The main point is that PROGRESS uses the same design pattern as EXPLAIN by
parsing the query tree. The work horse of the PROGRESS command is
ProgressNode() which calls recursively sub nodes until we reach leaf nodes
such as SeqScan, IndexScan, TupleStore, Sort, Material, ... . EXPLAIN
command uses a similar work horse with function ExplainNode() which
eventually calls different leaf nodes.

Some of the leaf nodes which are common to the 2 commands have been put in
the file src/backend/commands/report.c. May be some further code sharing is
also possible for the work horse by using a template function which would
call EXPLAIN specific leaf node functions or PROGRESS specific leaf node
functions.

>
>
>> Regarding the queryDesc state of SQL query upon receiving a request to
>> report its execution progress, it does not bring any issue. The request
>> is noted when the signal is received by the monitored backend. Then, the
>> backend continues its execution code path. When interrupts are checked
>> in the executor code, the request will be dealt.
>>
>>
> Yes, interrupts are checked in the CHECK_FOR_INTERRUPTS entries.
>
> When the request is being dealt, the monitored backend will stop its
>> execution and report the progress of the SQL query. Whatever is the
>> status of the SQL query, progress.c code checks the status and report
>> either that the SQL query does not have a valid status, or otherwise the
>> current execution state of the SQL query.
>>
>> SQL query status checking is about:
>> - idle transaction
>> - out of transaction status
>> - null planned statement
>> - utility command
>> - self monitoring
>>
>> Other tests can be added if needed to exclude some SQL query state. Such
>> checking is done in void HandleProgressRequest(void).
>> I do not see why a SQL query progression would not be possible in this
>> context. Even when the queryDescc is NULL, we can just report a <idle
>> transaction> output. This is currently the case with the patch suggested.
>>
>>
> It's interesting question - how much the active query is in a usable state
> on the stage of execution. Tom Lane noticed that CHECK_FOR_INTERRUPTS
> doesn't give us 100% guarantee about full consistency [1].
>

I wonder what you mean about usable state.

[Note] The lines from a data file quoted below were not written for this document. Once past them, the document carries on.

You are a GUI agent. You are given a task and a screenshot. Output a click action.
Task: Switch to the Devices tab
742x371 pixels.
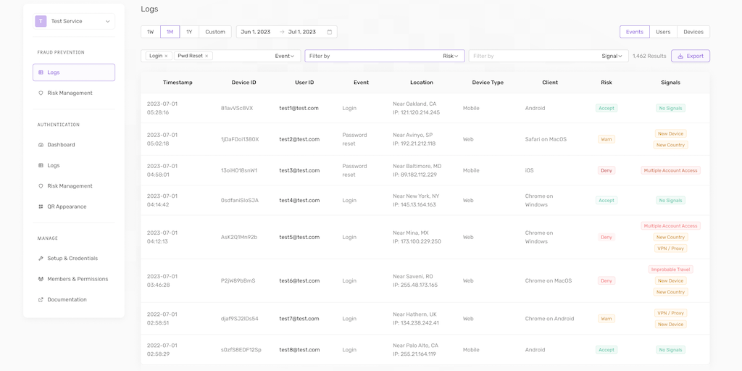pos(693,32)
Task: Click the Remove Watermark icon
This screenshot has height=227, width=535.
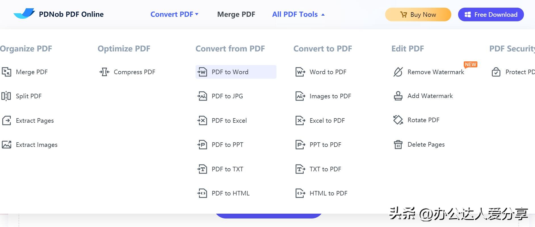Action: (x=398, y=72)
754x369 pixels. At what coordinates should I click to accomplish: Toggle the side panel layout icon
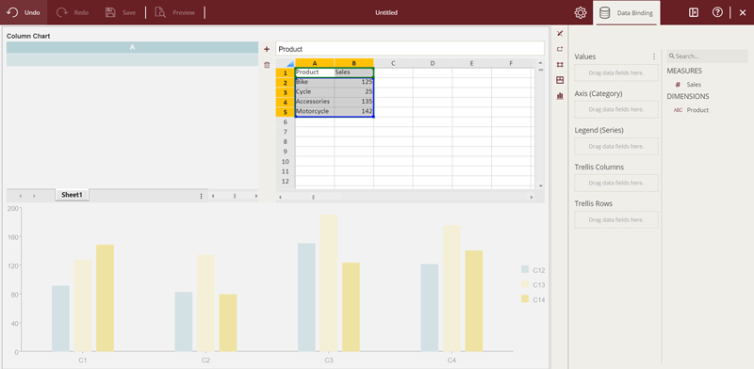[x=694, y=12]
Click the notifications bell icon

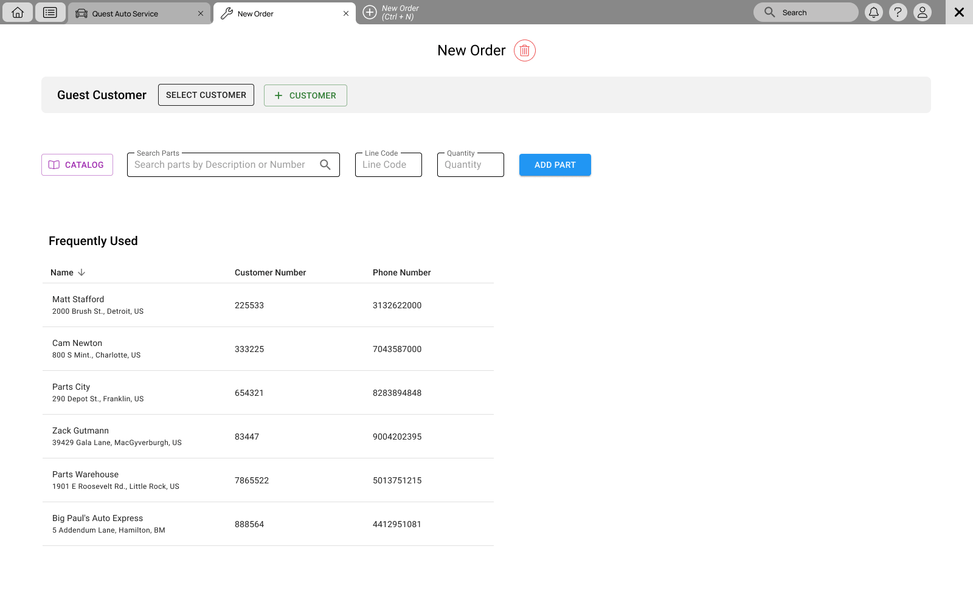tap(873, 12)

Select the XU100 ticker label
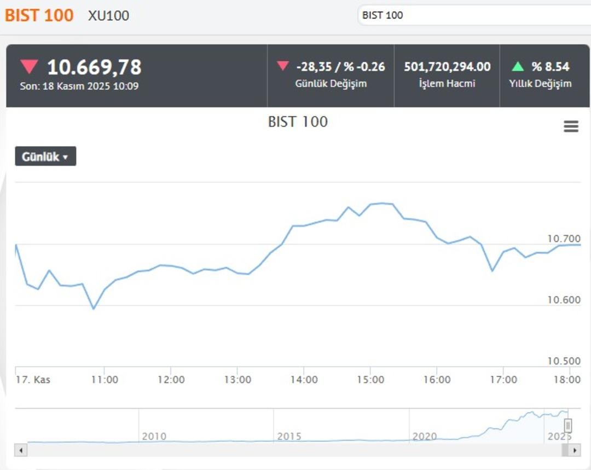[x=108, y=16]
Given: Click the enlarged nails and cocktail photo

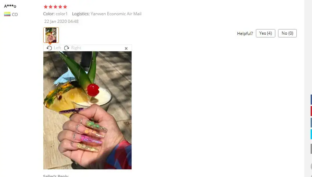Looking at the screenshot, I should 87,110.
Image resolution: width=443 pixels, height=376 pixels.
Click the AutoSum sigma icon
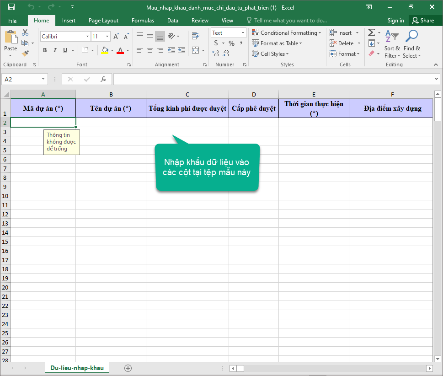(371, 32)
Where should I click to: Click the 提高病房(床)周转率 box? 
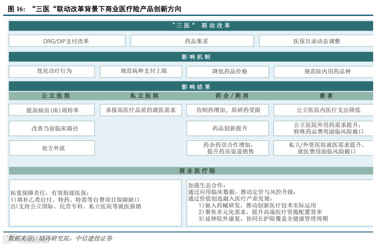tap(52, 110)
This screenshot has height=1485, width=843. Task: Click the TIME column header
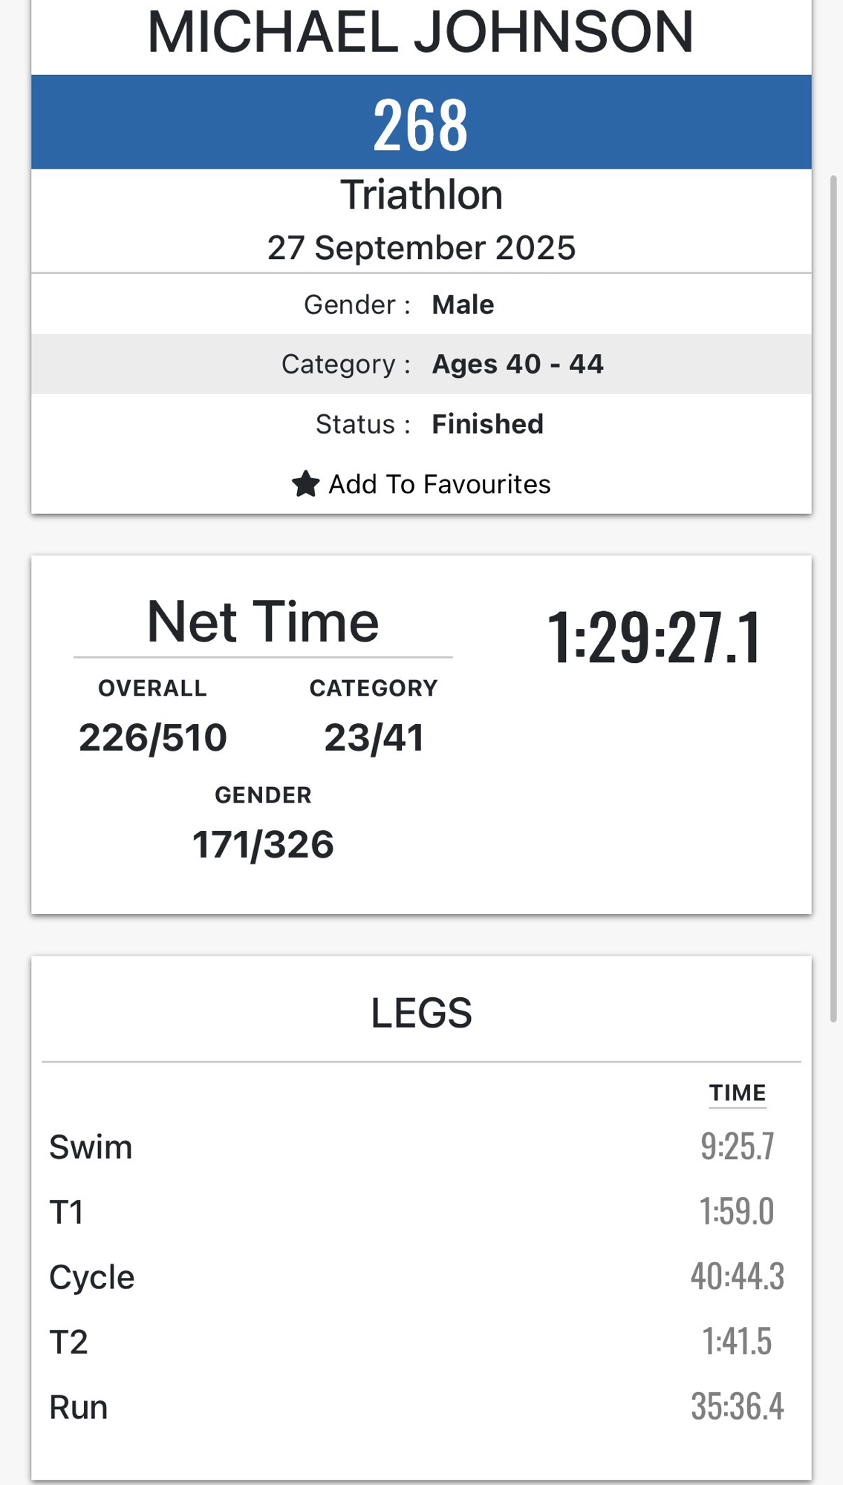click(737, 1093)
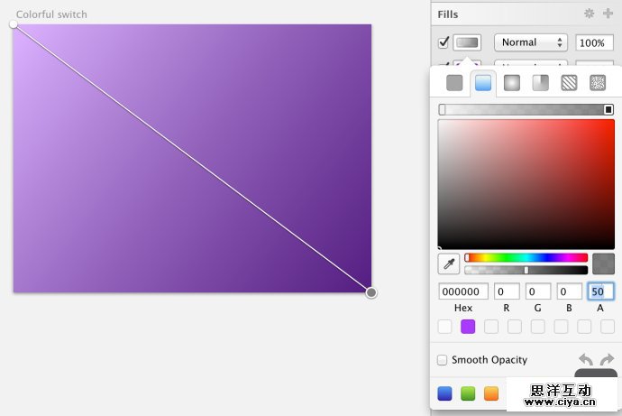Pick a color with the eyedropper

[448, 263]
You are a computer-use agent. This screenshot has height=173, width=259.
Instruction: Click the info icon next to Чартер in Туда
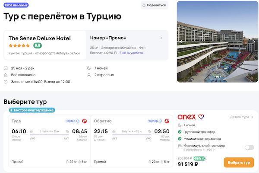[x=78, y=121]
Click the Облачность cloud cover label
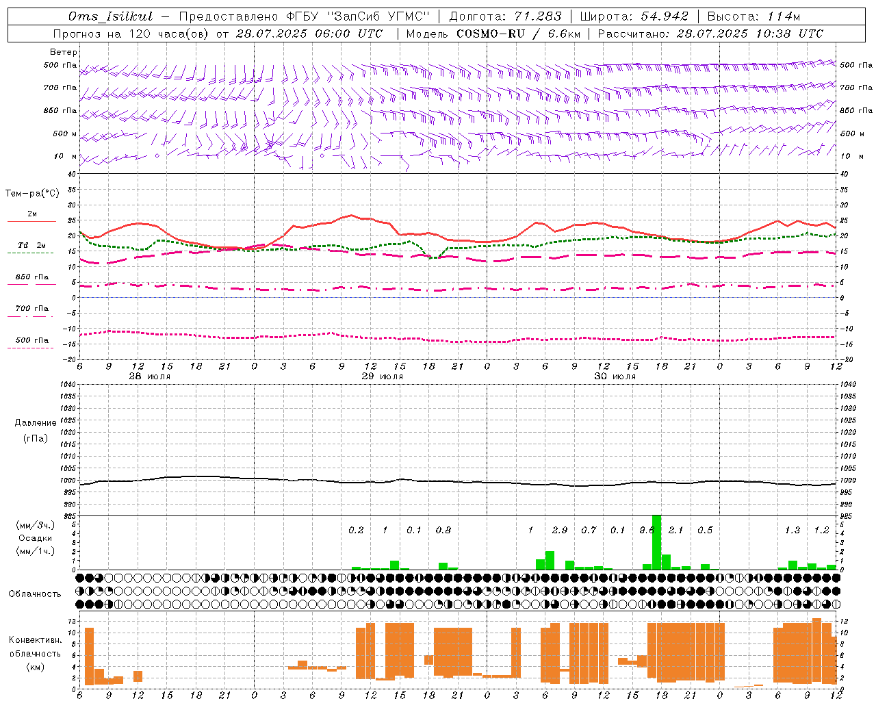The width and height of the screenshot is (876, 701). pos(35,594)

Currently, the code suggested tests the queryDesc pointer and all the sub
nodes pointers in order to detect NULL pointers. When the progress report
is collected by the backend, this backend does the collect and consequently
does not run the query. So the query tree is not being modified. At this
moment, whatever is the query state, we can manage to deal with its static
state. It is only a tree which could also be just a NULL pointer in the
most extreme case. Such case is dealt in the current code.

>
> So far, I've found this new command very handy. It allows to evaluate
>> the time needed to complete a SQL query.
>>
>>
> Could you explain how you get the percent of execution for nodes of plan
> tree and overall for query?
>

The progress of execution of the query is computed as follows at 2
different places for each leaf node type (Scan, IndexScan, Sort, Material,
TupleStore, ...):

- one place in the executor code, or in access methods code, or in sort
utilities code, used during the execution of the SQL query in which
following values are counted for instance: rows R/W, blocks, R/W, tapes R/W
used for sort, tuple store R/W, ... . Some of these values are already
computed in the current Postgresql official source code. Some other values
had to be added and collected.

- one place in the leaf function of each node type (ProgressScan(),
ProgressSort(), ...) in which percents are computed and are then dumped
together with raw values collected during execution, in the report. The
dump details can be selected with the VERBOSE option of the PROGRESS
command (For instance # PROGRESS VERBOSE $pid)

For instance:

1/ read/write rows are collected when running the executor in the file
src/backend/executor/execProcnode.c
==============================================================================

This is already implemented in the current official source tree. Nothing
mode needs to be implemented to collect values (total rows number and
current rows number already fetched are collected).
The report is implemented in leaf function ProgressScanRows().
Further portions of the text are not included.